Analysis of several endoglin mutants reveals no endogenous mature or secreted protein capable of interfering with normal endoglin function.

Hereditary hemorrhagic telangiectasia type 1 (HHT1) is associated with mutations in the ENDOGLIN gene which normally codes for a polypeptide of 653 amino acids expressed at the cell surface as a dimeric glycoprotein. To maximize the detection of potential mutant proteins, we analyzed by pulse-chase experiments the expression of large truncation mutants in endothelial cells from newborns with HHT1. A mutant truncated at residue 490 (Delta490) and the Delta517 mutant, previously suggested to act as dominant negative, were undetectable. Proteins Delta471 and Delta571 were barely detectable as transient monomers of 62 and 72 kDa. A de novo 13 bp deletion in exon 11 encoded a monomeric protein of 70 kDa (Delta557), present at low levels in activated monocytes. Six novel missense mutants and DeltaS411 were expressed only as the 80 kDa intracellular precursor of surface endoglin, suggesting impaired processing. All nine novel mutations reported failed to be expressed other than intracellularly. Several constructs of endoglin were expressed in COS-1 cells; only the full-length protein was processed to the cell surface.
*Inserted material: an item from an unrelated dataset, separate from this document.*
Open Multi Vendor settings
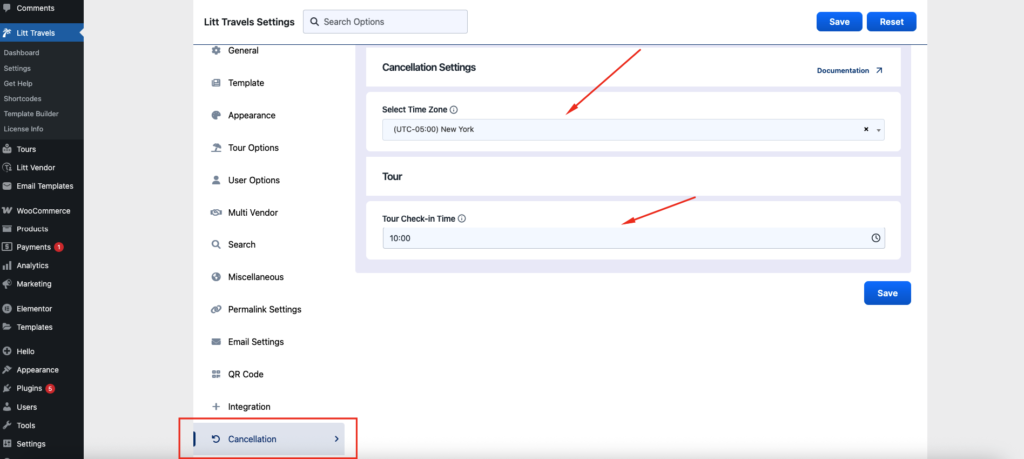The width and height of the screenshot is (1024, 459). click(252, 212)
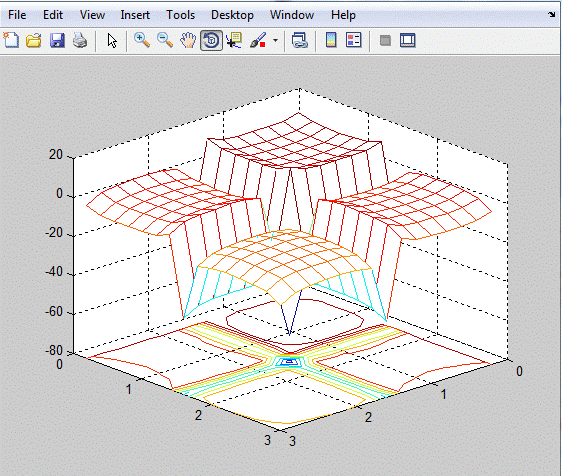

Recombinant Delta586, corresponding to the complete extracellular domain, was secreted as monomeric and dimeric glycosylated species. Our studies show that all HHT1 mutants analyzed, although expressed to various degrees in COS-1 cells, are either undetectable, present at low levels as transient intracellular forms, or expressed as partially glycosylated precursors in endogenous cells. These mutants do not form heterodimers with normal endoglin and do not interfere with its normal trafficking to the cell surface, further supporting the haploinsufficiency model.